Conmoción mundial: murió Diego Armando Maradona

 

Tenía
60 años

Conmoción mundial: murió Diego Armando Maradona

Tomado: El Clarin



Sufrió
un paro cardiorrespiratorio en la casa de Tigre en la que se había instalado
tras su operación en la cabeza.

Y
un día ocurrió. Un día lo inevitable sucedió. Es un cachetazo emocional y
nacional. Un golpe que retumba en todas las latitudes. Un impacto mundial. Una
noticia que marca una bisagra en la historia. La sentencia que varias veces se
escribió pero había sido gambeteada por el destino ahora es parte de la triste
realidad: murió Diego Armando Maradona.

El
campeón del mundo con la Selección Argentina​ se descompensó en la mañana de
este miércoles en la casa del barrio San Andrés, en el partido bonaerense de
Tigre, donde vivía desde hacía algunos días luego de haber sido operado de la
cabeza. El 30 de octubre había cumplido 60 años.

Villa
Fiorito fue el punto de partida. Y desde allí, desde ese rincón postergado de
la zona sur del Conurbano bonaerense se explican muchos de los condimentos que
tuvo el combo con el que convivió Maradona. Una vida televisada desde aquel
primer mensaje a cámara en un potrero en el que un nene decía soñar con jugar
en la Selección. Un salto al vacío sin paracaídas. Una montaña rusa constante
con subidas empinadas y caídas abruptas.

################

== Ejercicios ==
**1.** Según la noticia sobre Maradona, ¿qué día había cumplido 60 años?
**2.** Copia el fragmento de la noticia sobre Maradona que va de "Tomado: El Clarin" a "Diego Armando Maradona.", ambos incluidos, y cambia "destino" por "azar".
El material no hace falta para resolver ninguna de las tareas.

== Bloque de datos ==
################

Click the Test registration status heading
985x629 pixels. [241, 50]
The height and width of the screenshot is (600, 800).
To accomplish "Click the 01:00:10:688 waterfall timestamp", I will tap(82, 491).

################

== Soluciones ==
**1.** El 30 de octubre.

**2.**
Tomado: El Clarin



Sufrió
un paro cardiorrespiratorio en la casa de Tigre en la que se había instalado
tras su operación en la cabeza.

Y
un día ocurrió. Un día lo inevitable sucedió. Es un cachetazo emocional y
nacional. Un golpe que retumba en todas las latitudes. Un impacto mundial. Una
noticia que marca una bisagra en la historia. La sentencia que varias veces se
escribió pero había sido gambeteada por el azar ahora es parte de la triste
realidad: murió Diego Armando Maradona.